Un film de Antony Cordier

Deux garçons, deux filles et des tas de possibilités

Rachel travaille dans un atelier de fabrication de bijoux. Lorsqu’elle rencontre Vincent, venu faire un point sur le site internet qu’il conçoit pour l’atelier, le courant passe tout de suite entre eux. Ils se revoient très vite avec leurs conjoints respectifs, dans le cadre d’un déjeuner à quatre où la complicité ne tarde pas à se convertir en désir croisé. Commence alors une véritable relation d’amitié et d’amour, où chacun retrouve régulièrement le conjoint de l’autre, tout en continuant de partager des moments à quatre. Mais deux couples peuvent-ils à ce point tout partager...

Dans son précédent film, “Douches froides”, Antony Cordier mettait en scène un adolescent, capitaine d’une équipe de judo, qui décide de partager sa petite amie avec le fils du coach. Avec “Happy Few”, ce jeune réalisateur pousse encore plus loin la thématique de l’amour échangé, livrant un film à la fois beau et dérangeant, qui pourrait bien faire parler de lui.

Tout commence par une jolie rencontre, très spontanée, entre Rachel et Vincent, qui débouche sur une relation d’amour et d’amitié entre quatre adultes. Bien qu’ils se savent heureux dans leurs couples et dans leurs vies, ils s’abandonnent assez naturellement à un échangisme croisé parfaitement assumé. Cordier passe donc assez vite sur la mise en place de cette nouvelle situation, pour se concentrer sur les moments passés ensemble par les différents personnages. Le film prend alors une tournure intéressante, donnant à voir chaque relation (entre mari et femme, entre mari de l’une et femme de l’autre, entre les deux maris et entre les deux femmes...) dans sa beauté et sa complexité. On n’évite pas les nombreuses scènes d’amour (les acteurs sont nus pendant la moitié du film), mais on assiste à travers elles à la naissance de troublants sentiments humains, qui prennent parfois une tournure inattendue.

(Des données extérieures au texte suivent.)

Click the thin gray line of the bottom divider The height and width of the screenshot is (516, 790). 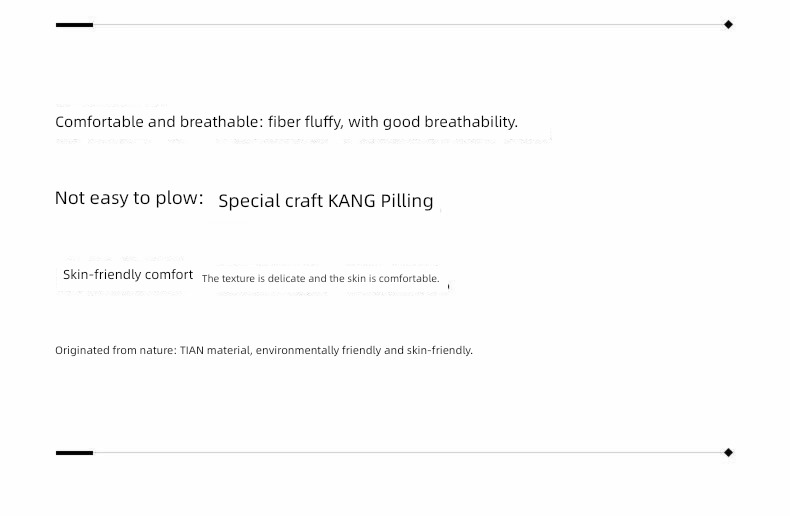tap(408, 453)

L’habileté de Cordier est de réussir à tisser le fil de ces relations croisées sans les rendre trop banales, ni trop tirées par les cheveux. Surtout, il accorde autant d’intérêt à tous les maillons de ce tissu amoureux, donnant à chaque histoire son importance et sa singularité, sans jamais porter de jugement. Il soulève ainsi inévitablement des questions qui nous taraudent tous, à propos du sens de l’amour, de sa durabilité et de son exclusivité. Evidemment, le film est parfois perturbant, parce qu’il met en scène avec beaucoup de grâce et d’esthétisme (cf. les ébats dans la farine que l’on aperçoit dans la bande annonce, summum érotique du film) des êtres qui s’épanouissent dans une polygamie qui donnerait presque envie. Mais les codes qui régissent ces relations, notamment le respect de l’autre et du couple de l’autre, évitent judicieusement l’atmosphère malsaine qu’une telle histoire pourrait véhiculer.

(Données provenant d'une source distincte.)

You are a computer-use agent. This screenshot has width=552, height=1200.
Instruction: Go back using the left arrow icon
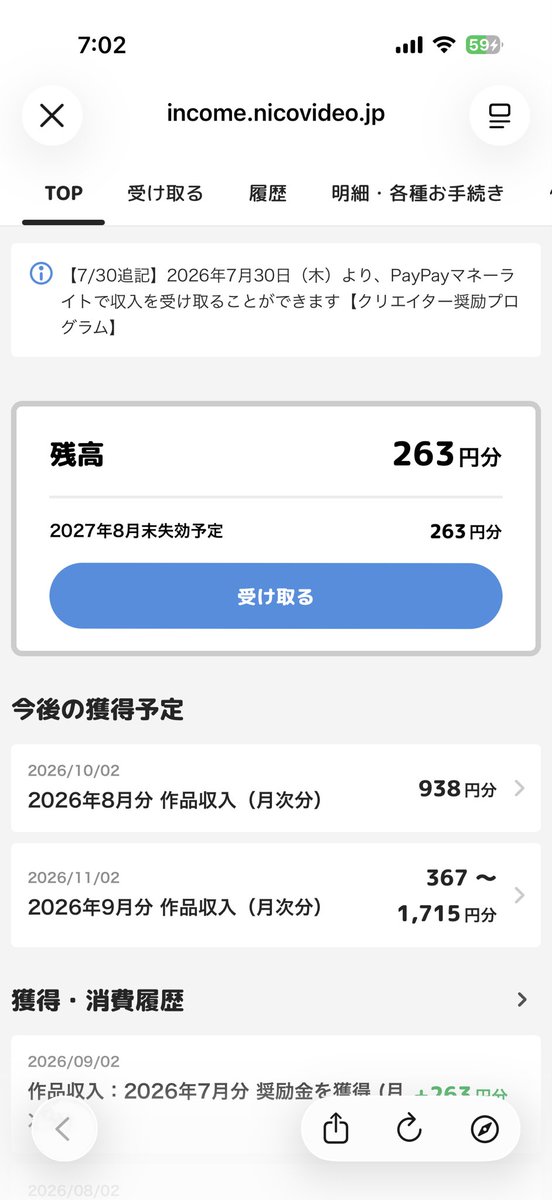coord(64,1129)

Difficile, enfin, de ne pas être séduit par le quatuor d’acteurs, dont l’interprétation toute en nuance participe largement de la réussite du film. On se réjouit de retrouver Elodie Bouchez au sommet de sa fraîcheur et de sa beauté, après cinq ans de parenthèse hollywoodienne. Marina Foïs et Nicolas Duvauchelle apportent ce qu’il faut de mystère et de retenue. Mais surtout, on est agréablement surpris par la composition de Roschdy Zem, acteur souvent employé pour des rôles bourrins, qui dévoile ici une sensibilité nouvelle.